On the Move: Bird photography is a rewarding retirement hobby
Retired and in mid-70s, clinical psychologist Udo Rauter has become an avid birder and an avid photographer of birds, two hobbies that evolved from different beginnings.
Rauter was born and grew up in Germany. In his teens, when he knew nothing about photography, his father gave him his first camera, a Leica. He learned to use it “by the seat of his pants,” he says. He trained for a career in hotel work, which required that he travel and work throughout Europe, thus learning the languages of different countries. He became fluent in English, French and the Swiss tongues.
“I took pictures wherever I went to send home to my family,” he says.

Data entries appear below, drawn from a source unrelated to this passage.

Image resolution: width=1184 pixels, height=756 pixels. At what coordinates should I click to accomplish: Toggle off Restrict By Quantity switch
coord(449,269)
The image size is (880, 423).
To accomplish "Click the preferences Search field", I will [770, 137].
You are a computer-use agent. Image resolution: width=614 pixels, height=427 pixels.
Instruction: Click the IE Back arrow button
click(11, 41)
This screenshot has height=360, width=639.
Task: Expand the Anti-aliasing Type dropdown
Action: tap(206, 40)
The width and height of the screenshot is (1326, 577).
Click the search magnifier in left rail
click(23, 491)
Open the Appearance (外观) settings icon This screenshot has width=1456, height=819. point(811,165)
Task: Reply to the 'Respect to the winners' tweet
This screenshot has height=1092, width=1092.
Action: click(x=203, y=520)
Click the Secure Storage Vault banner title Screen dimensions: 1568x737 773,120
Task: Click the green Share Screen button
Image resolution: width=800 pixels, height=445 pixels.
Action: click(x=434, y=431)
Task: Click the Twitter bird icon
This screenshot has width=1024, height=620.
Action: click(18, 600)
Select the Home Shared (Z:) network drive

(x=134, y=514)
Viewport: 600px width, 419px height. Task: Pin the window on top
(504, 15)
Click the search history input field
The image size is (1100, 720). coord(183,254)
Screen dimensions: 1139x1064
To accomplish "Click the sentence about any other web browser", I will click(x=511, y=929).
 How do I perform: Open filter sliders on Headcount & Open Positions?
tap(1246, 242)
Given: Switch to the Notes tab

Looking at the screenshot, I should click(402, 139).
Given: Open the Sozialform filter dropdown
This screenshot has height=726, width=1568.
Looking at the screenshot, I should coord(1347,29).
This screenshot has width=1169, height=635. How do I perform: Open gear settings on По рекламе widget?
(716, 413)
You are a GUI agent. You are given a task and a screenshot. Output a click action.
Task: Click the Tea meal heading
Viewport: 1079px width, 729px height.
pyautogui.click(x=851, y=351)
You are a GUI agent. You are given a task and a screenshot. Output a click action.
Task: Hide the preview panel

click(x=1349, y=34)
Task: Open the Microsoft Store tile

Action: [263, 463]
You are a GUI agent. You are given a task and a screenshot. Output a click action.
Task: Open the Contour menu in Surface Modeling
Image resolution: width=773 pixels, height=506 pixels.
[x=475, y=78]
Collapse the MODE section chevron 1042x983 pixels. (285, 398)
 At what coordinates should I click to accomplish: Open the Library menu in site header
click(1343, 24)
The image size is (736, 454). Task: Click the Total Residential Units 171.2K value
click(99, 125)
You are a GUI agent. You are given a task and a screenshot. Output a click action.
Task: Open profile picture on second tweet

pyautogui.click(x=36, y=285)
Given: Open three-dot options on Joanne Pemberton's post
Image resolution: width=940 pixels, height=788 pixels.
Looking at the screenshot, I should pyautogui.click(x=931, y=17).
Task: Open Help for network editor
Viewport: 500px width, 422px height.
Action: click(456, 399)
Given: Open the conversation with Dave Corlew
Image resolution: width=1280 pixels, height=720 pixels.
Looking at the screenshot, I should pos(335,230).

Eventually, he came to the United States and a job at Hotel America in Houston. He attended the University of Houston, receiving a doctorate in clinical psychology. It was there that he met a girl from Pennsylvania, who became his wife.
He left Texas for a year’s internship in California, which led him to a job in New Hampshire and snow. He’d never seen snow before and found it exciting. Rauter became the Director of Clinical Psychology for the New Hampshire State Hospital, where he stayed for 30 years.
While in Houston, Rauter and a friend bought a car, intending to travel the United States, Central and South America. Rauter contacted magazines with offers of his pictures and stories to accompany. Those big plans died when his friend announced his engagement to be married.
Learning more and more about photography soon led to a need for more advanced equipment. He bought an Olympus and then Nikon and bigger and more complex lenses. Today he uses only professional equipment.
Rauter began to photograph birds in his back yard in Chichester just for fun. He joined New Hampshire Audubon and became an eager birder.
He has traveled widely to find rare birds, sometimes just to our coast, other times farther afield. He and his wife did one birding trip down one coast of Florida and up the other side. They traveled to Lake Erie to follow a reknowned migration path for warblers.
“We saw hundreds of birds and hundreds of birders there,” he says.
Warblers are our friends. They feed on mosquitoes and other obnoxious insects, which is very nice for us humans. Warblers travel over 3,000 miles to be in our area in the spring and summer months. They travel at night, when the air is cool, and will cover as many as 300 miles in a night, often totally exhausted by daylight.
The Society for the Protection of New Hampshire Forests has exhibited Rauter’s work. He has photographed hawks, and a collection of his owl photos is currently on display and for sale at the Audubon House.
“Birding added a new dimension to my life,” Rauter says. “It gets you close to nature, the birds, their lifestyles and habitats. On Lake Erie, we were treated to the sight of the rare, today, Bicknell’s Thrush and a blackpoll warbler.”
He told of hoping to see the Bicknell’s thrush on Lake Erie. A small boy asked him what he was looking for and when Rauter told him, the boy turned, pointed and said, “there he is,” and there he was indeed.
Rauter fills his retirement hours with many interests. He and his wife volunteer at the homeless Shelter at the First Congregational Church. He cannot be disturbed or distracted during the World Cup soccer games. With a satellite dish, he listens to international news stations, in particular China and Russia. It’s interesting to hear how different nationalities interpret the same news, we agree. Rauter plays golf and is a hiker. He meets for coffee at Panera with a men’s group and he’s in love with his dog.
Although Rauter says his bird pictures are “just a hobby,” he’d like to find a market so he could share them. They are too beautiful to keep hidden in a computer.